The Disney dispute is particularly disturbing because it’s been revealed that the sticking point in their negotiations – according to The Wall Street Journal – is over the very tactic Amazon uses to win market share but kills competition and leads to less money for creative artists.  They need to be stopped.

Here’s the issue.  Brick and mortar retailers like Best Buy and Wal-Mart may charge below-wholesale prices on a Disney DVD and take a loss just so it can get people in the store and hopefully buy other things of high-profit value.  Amazon does the same thing.  Now Amazon wants to be able to match or exceed their competitors’ lowest prices – but wants the content creator (Disney, Penguin-Random House, etc.) to make up the loss.

What nerve! They want publishers to participate in their own demise.

Amazon, when it charges low prices, not only hurts the sustaining of a fair marketplace, it hurts the ability of the content creator to earn a living.  Consumers come to commoditize content and resist paying more without distinguishing value.

On top of that, if creative folks are now going to be asked to give up some of their already decreased earnings so that Amazon can cut prices, it will force others to cut prices and further injure authors and entertainment artists.  It’s a bad cycle and the trend needs to be reversed. 

There is a ton of competing content floating out there.  Not all of it will find a home.  Not every author or singer can top the sales charts.  The marketplace for creative content is fierce, but very much alive.  However, if we allow Amazon to continually erode consumer confidence in the value of this content – and then help pay Amazon for their dishonorable practices – we will see a content depression. 

So what shall we do?

Consumers should not get addicted to Amazon.  Spread the wealth.  Buy from brick and mortar stores.  Shop at other online venues.  Don’t let Amazon take you – or the content providers – for granted.  Amazon could turn out to be worse than any restrictive government that people naturally fear.  We are giving up too much control of our lives to a handful of service providers – Google, Facebook, Amazon, Wal-Mart, Apple, and Verizon – risking an addiction to each one to the point we won’t know how – nor have the option to – live without them.

Brian Feinblum’s views, opinions, and ideas expressed in this blog are his alone and not that of his employer, Media Connect, the nation’s largest book promoter.
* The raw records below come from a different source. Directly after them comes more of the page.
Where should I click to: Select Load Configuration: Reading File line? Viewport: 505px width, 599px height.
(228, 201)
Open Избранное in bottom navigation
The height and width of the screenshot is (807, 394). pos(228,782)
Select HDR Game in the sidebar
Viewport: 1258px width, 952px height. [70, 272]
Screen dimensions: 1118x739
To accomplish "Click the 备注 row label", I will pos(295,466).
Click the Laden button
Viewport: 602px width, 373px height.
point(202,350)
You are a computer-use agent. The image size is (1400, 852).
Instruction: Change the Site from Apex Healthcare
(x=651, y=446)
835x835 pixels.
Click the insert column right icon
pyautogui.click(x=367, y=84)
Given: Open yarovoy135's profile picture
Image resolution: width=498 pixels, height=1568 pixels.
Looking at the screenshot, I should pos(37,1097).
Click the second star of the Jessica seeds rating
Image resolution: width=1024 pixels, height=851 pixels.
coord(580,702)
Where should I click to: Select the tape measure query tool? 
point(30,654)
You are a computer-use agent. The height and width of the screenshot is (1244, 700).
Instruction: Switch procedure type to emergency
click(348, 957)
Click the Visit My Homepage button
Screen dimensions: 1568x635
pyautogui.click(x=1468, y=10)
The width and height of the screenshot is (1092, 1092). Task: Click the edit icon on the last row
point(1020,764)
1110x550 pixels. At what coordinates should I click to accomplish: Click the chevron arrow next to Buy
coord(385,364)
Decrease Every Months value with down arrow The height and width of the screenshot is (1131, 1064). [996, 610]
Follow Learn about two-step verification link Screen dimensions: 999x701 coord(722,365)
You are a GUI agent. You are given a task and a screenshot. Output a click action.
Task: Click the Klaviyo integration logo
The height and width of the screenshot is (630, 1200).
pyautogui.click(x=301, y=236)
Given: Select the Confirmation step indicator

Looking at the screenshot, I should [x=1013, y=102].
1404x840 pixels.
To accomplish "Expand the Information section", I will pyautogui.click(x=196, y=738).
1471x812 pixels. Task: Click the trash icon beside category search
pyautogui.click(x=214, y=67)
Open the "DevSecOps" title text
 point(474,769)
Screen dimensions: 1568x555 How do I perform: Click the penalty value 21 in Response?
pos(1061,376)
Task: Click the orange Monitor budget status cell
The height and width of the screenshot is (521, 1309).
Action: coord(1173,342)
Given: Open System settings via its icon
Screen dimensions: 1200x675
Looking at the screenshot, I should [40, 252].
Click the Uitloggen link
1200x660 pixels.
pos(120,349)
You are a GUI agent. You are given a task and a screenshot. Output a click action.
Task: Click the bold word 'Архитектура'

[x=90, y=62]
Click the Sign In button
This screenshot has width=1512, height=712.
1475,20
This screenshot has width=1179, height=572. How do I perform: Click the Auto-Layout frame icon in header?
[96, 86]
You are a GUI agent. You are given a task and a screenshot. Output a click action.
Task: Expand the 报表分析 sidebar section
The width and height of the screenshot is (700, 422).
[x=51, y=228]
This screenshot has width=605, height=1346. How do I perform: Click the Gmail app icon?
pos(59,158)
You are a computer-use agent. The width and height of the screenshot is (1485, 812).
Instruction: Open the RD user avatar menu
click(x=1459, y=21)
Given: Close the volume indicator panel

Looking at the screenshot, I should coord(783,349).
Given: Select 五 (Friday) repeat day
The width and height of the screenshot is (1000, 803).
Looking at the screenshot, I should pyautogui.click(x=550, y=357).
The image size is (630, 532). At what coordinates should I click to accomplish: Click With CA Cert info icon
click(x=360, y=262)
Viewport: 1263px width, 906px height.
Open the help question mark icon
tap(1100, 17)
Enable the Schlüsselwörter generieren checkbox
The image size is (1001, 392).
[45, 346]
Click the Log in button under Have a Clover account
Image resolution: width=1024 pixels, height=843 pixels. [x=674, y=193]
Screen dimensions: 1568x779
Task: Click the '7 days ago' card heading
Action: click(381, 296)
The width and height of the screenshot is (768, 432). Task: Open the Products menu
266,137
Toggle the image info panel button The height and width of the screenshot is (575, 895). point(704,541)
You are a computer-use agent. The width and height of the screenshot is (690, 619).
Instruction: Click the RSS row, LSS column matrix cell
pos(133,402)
You can follow him on Twitter @theprexpert and email him at He feels more important when discussed in the third-person. This is copyrighted by BookMarketingBuzzBlog © 2014


  1. I think this is a very astute view of the current market, and it is very hard to resist (and very lazy not to).

  2. I think the argument over e-book pricing involves something that seems to have been missed. With a myriad of entertainments available to potential readers perhaps printed books along with other print media (newspapers and magazines) will someday vanish unless readership is courted. Low cost e-books seem to me to be the best alternative if we are to maintain any reasonable level of literacy in our population. As a storyteller with only three novels published I'd be happy to lower the cost of those e-books to under a dollar if Amazon and others would maintain the percentage that authors, writers and storytellers get at the $2.99 and above pricing of 75% instead of dropping it down to only 35% as is current practice at Amazon. Printed books will always be more costly that e-books but, in my opinion, we will have a better chance of attracting potential readers if e-books are provided at the cheapest level possible.